Nenhum outro país atualmente exige apenas essas vestimentas para as mulheres islâmicas, segundo o The Wall Street Journal. As punições para reincidentes incluem prisão para os parentes do sexo masculino. Funcionárias que ainda trabalham serão demitidas se quebrarem as regras, estabelece o decreto.

Repressão contra as mulheres no Afeganistão

O documento afirma que a exigência faz parte do Islã. Desde que retornou ao poder, o Talibã vem aplicando políticas cada vez mais repressivas para as mulheres.

As adolescentes, por exemplo, não podem mais ir à escola. A maioria das funcionárias públicas foi impedida de trabalhar. As mulheres devem estar acompanhadas por um parente do sexo masculino, ou mahram, sempre que viajarem para fora de sua cidade natal ou para o exterior.
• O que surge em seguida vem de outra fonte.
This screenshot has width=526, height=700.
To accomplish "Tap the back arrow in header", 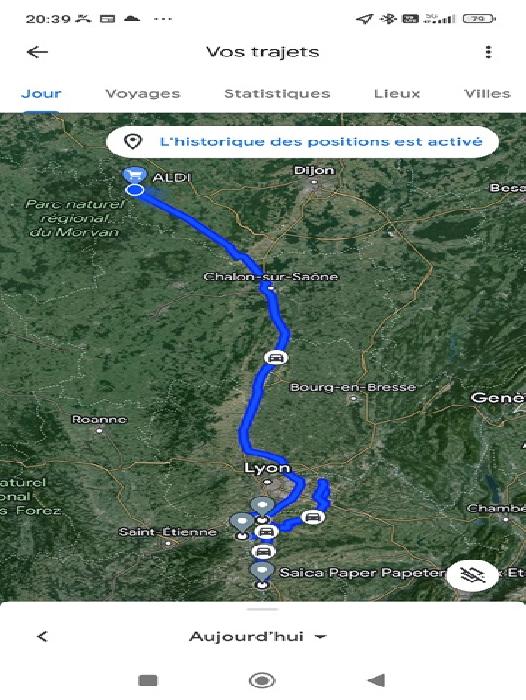I will 37,52.
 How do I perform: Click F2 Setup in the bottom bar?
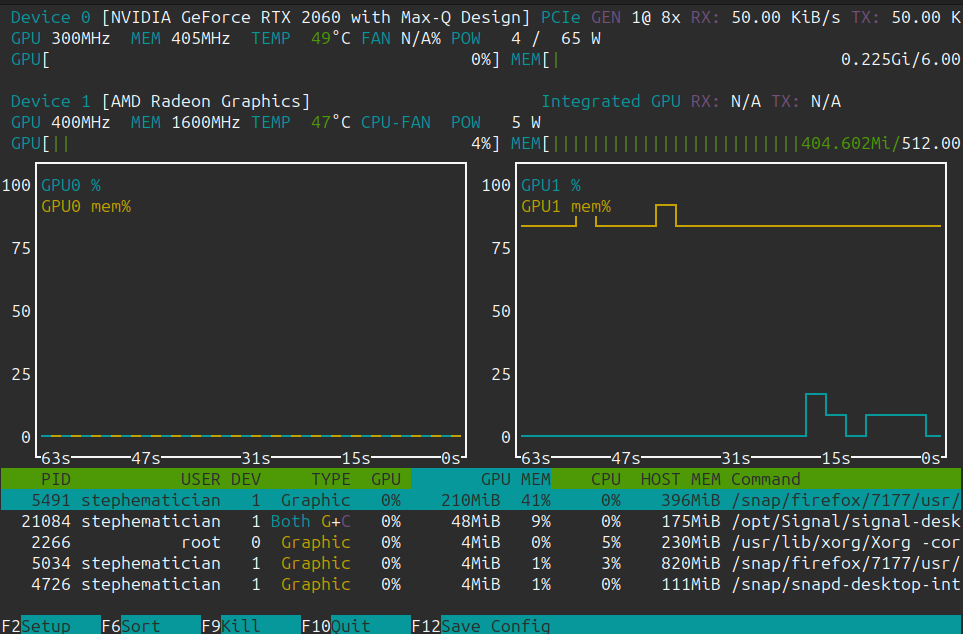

As aulas universitárias são segregadas por gênero, assim como os parques públicos.

Idade da Pedra

Marwa Stanikzai, uma dentista de 32 anos, disse que o Talibã está levando as mulheres de volta à Idade da Pedra. “Sou médica, sou bem educada e sei que nenhuma dessas regras está no Alcorão”, o livro sagrado do Islã.

Shahrbanu Hassanzada, 48 anos, mãe de cinco filhos, também expressou indignação com o decreto.

“Todas essas restrições às mulheres são uma injustiça”, disse. “O Talibã deve se concentrar na educação e no desenvolvimento das mulheres — é disso que precisamos, não dessas regras do hijab.”